Give me understanding, that I may keep your law
and observe it with my whole heart.
Lead me in the path of your commandments,
for I delight in it.
Turn my heart to your decrees,
and not to selfish gain.
Turn my eyes from looking at vanities;
give me life in your ways.
Confirm to your servant your promise,
which is for those who fear you.
Turn away the disgrace that I dread,
for your ordinances are good.
See, I have longed for your precepts;
in your righteousness give me life.
I am trying to “turn away from vanities” and hoping to seek instead “life in God’s ways.” I’m trying to figure out how to do this as a person who has always been very achievement-oriented. I want to believe that my ambition and ego can somehow be sanctified and made more useful to God than the sinful vanity that they currently represent in my life.
I grew up in a family of overachievers. My grandfather who had been a promising young surgeon in the mid-1940’s got polio which left him handicapped in 3 out of 4 of his limbs. So he invented the electric wheelchair and wrote the definitive textbook on medical physiology for the last half of the 20th century along with a ton of other books. When older doctors hear my last name, they ask what my relation is to Dr. Guyton. My dad and his 9 brothers and sisters all attended Harvard Medical School on their way to becoming doctors. I know it sounds ridiculous but it’s true. I don’t think anyone ever told me that I was supposed to do something significant with my life, but I grew up assuming that I would.

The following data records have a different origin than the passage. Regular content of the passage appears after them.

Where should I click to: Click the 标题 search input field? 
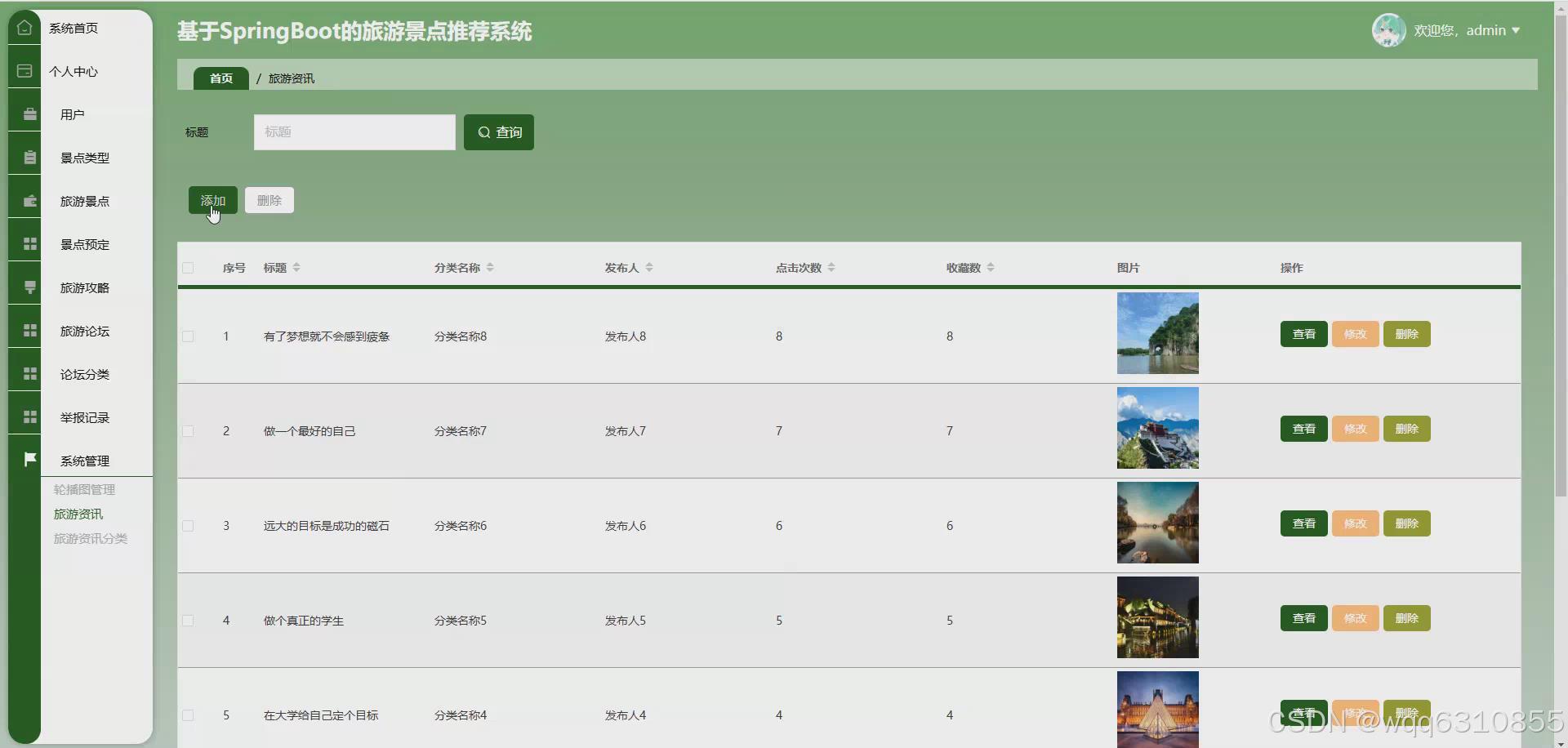(x=354, y=131)
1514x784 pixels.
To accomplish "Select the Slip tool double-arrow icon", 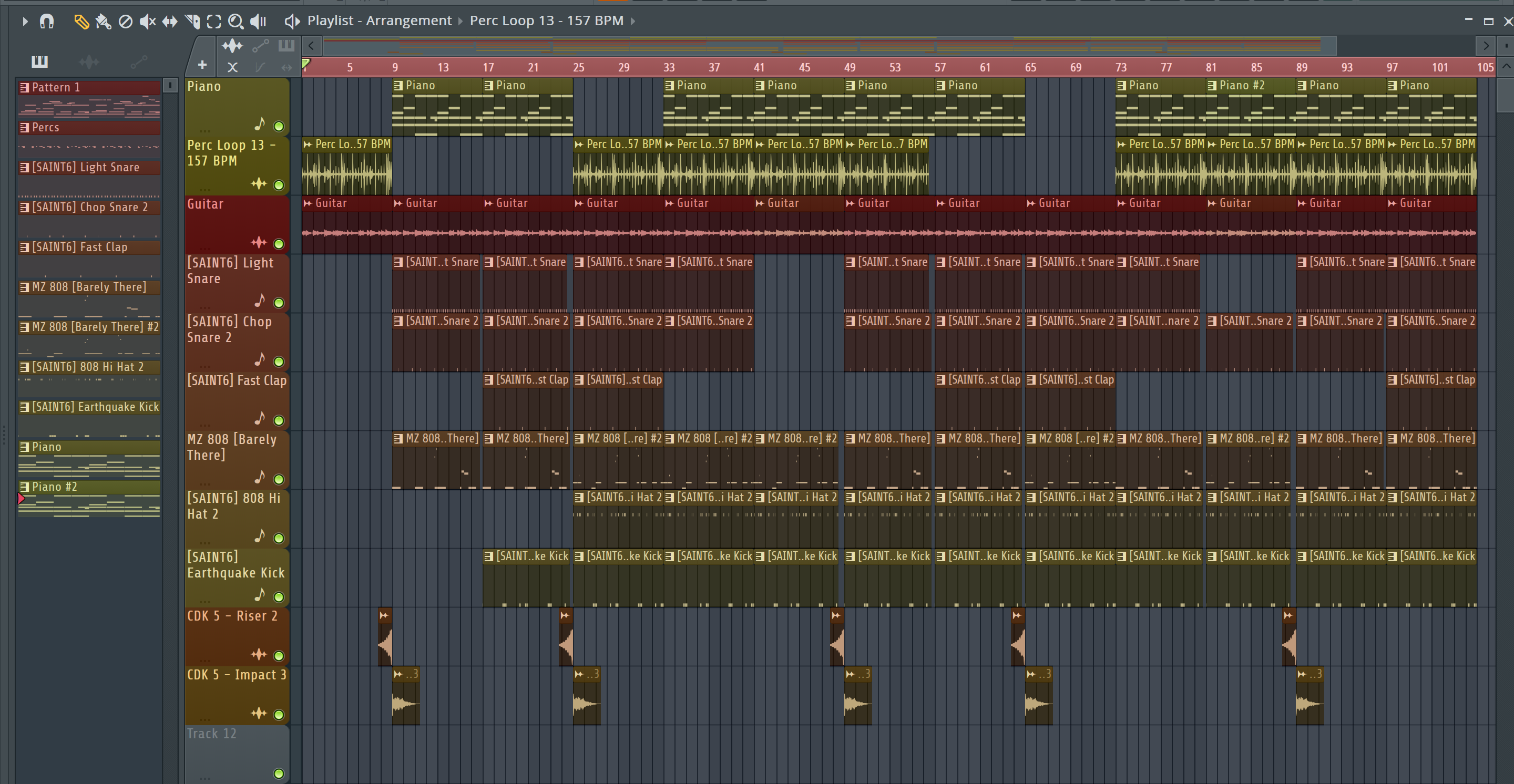I will (170, 22).
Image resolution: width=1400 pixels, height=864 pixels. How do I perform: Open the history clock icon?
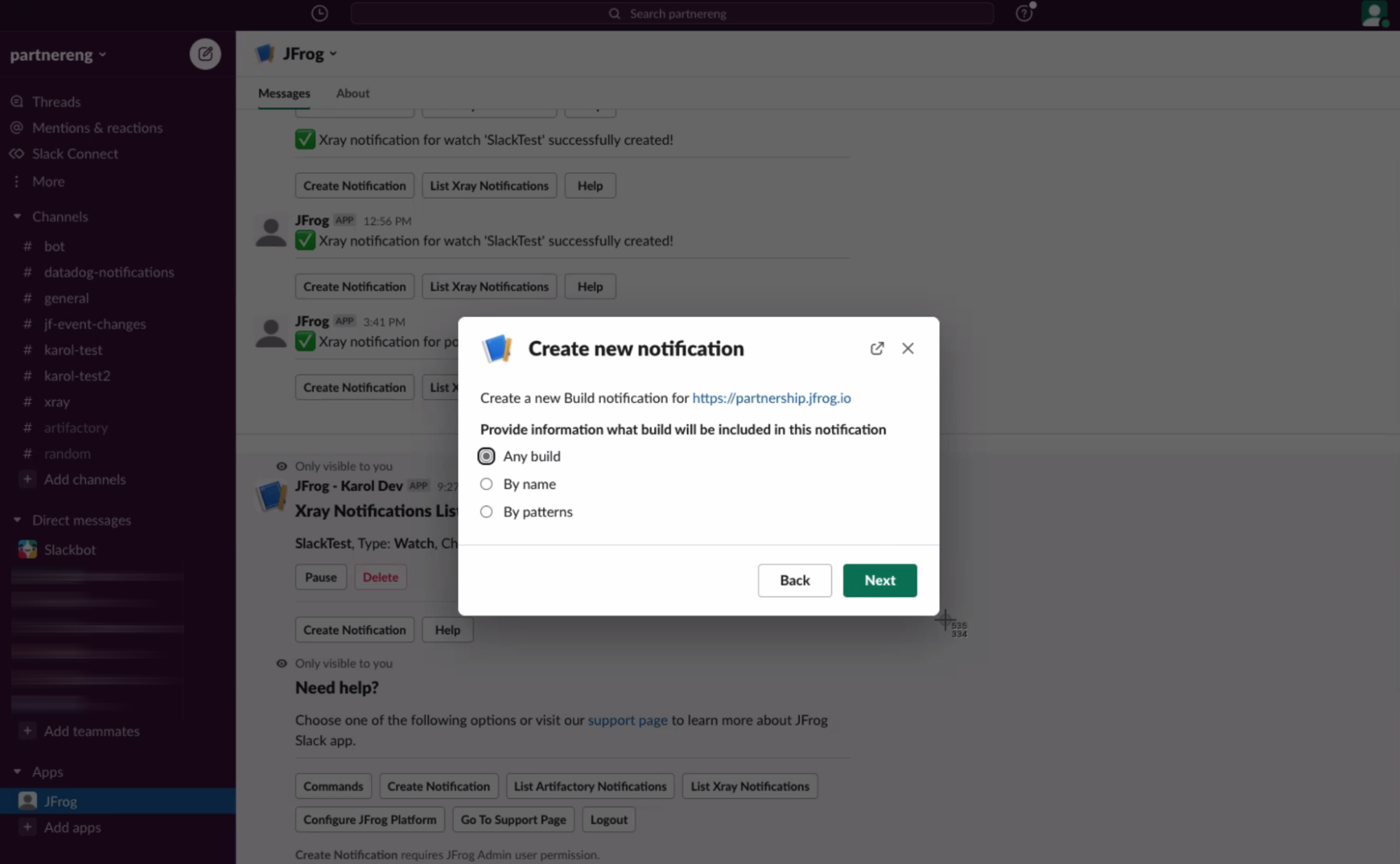coord(319,13)
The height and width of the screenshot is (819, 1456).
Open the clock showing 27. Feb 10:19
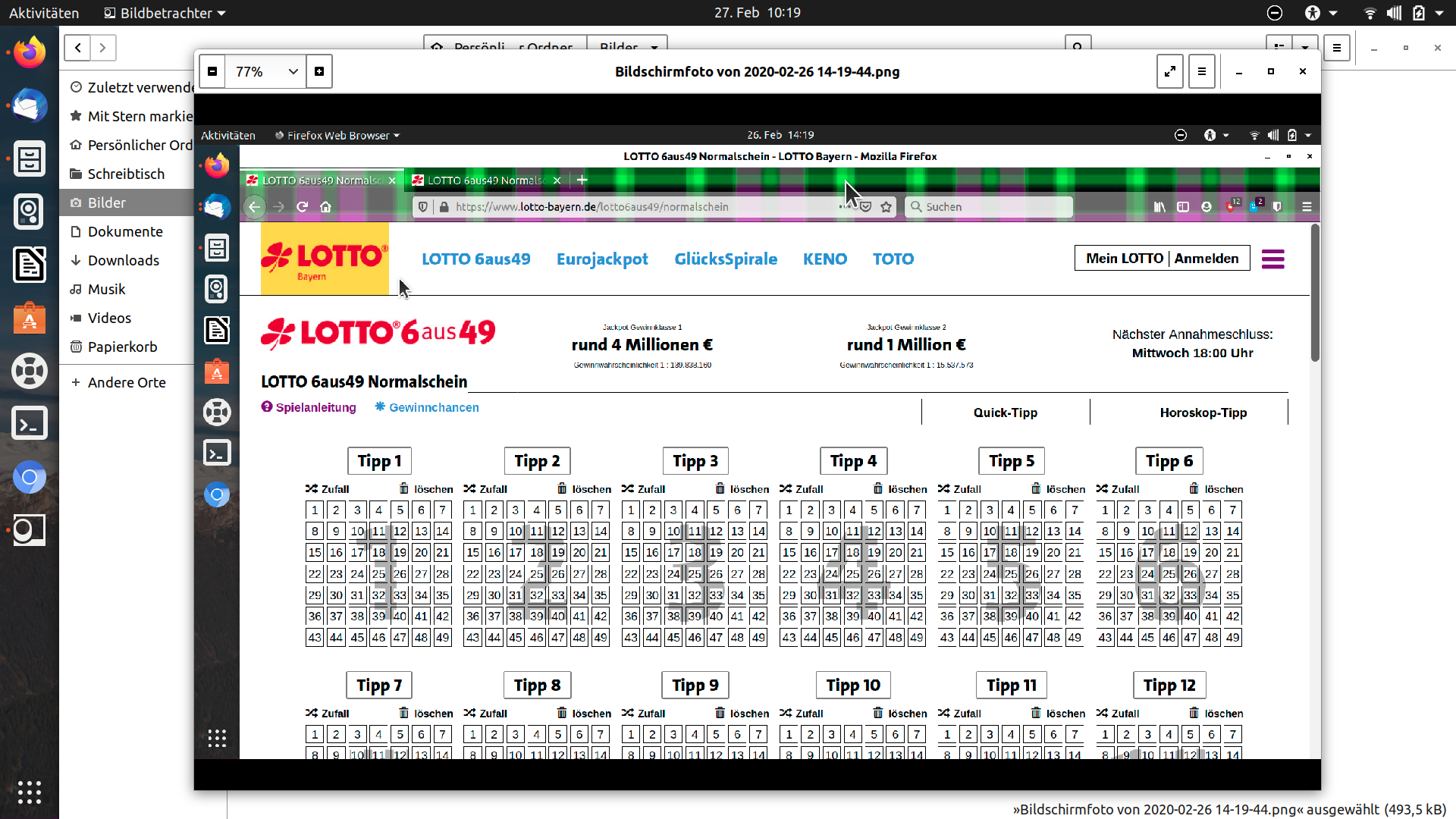tap(757, 13)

It’s very hard for me to “keep my heart focused on God’s decrees” and not “on selfish gain.” It’s honestly hard to tell where one ends and the other begins. I think that God has given me a word that I need to proclaim from the rooftops. But I need too badly to be the messenger. I don’t know how to kill the fame-lust though perhaps the problem is that I’m simply unwilling to put it on the altar. When my articles get rejected, which has happened so many times, I just get hungrier and the pressure builds inside the champagne bottle of my heart. So I ask God to take the fire away if he wants me to stop blogging and sending articles to people, if all of this is just vain narcissism. But something in me keeps on saying that it’s not reducible to that. There’s a divine call somewhere mixed in with the filth of my pride and envy and greed. And I feel commanded to obey it.
There’s a beautiful image in CS Lewis’s Great Divorce that gives me a lot of hope. There’s a man whose slavery to lust is personified as a horrible lizard chewing and clawing on his shoulder. An angel approaches the man and asks if he wants him to kill the lust. The man hesitates and makes excuses for several pages but the angel persists until the man finally acquiesces. The man screams as the death of this parasitic lizard on his shoulder causes him excruciating pain. As he lies collapsed around on the ground, the dead lizard of lust undergoes a metamorphosis into Godly desire, which is represented by a big, beautiful stallion. The man jumps on the horse and he rides off into the mountains towards the dawn of God’s kingdom.
So now I stand before You, God, like that man did, as many have done, saying please kill it, please kill everything that is rotten about my ambition. Kill my lust for fame and recognition and replace it with the pure desire that You would be glorified. “Turn away the disgrace that I dread, for your ordinances are good. See, I have longed for your precepts; in your righteousness give me life.” I do long for your precepts even amidst my sarcasm, my arrogance, and all of the other abominations of my soul.
As Paul writes in Romans 7, “Who will rescue me from this body of death? Thanks be to God through Jesus Christ my Lord.” Let me hunger only for Your truth; let me clamor only for Your glory; let me be a simple earthen vessel in which Your λογός and πνεύμα may dwell eternally.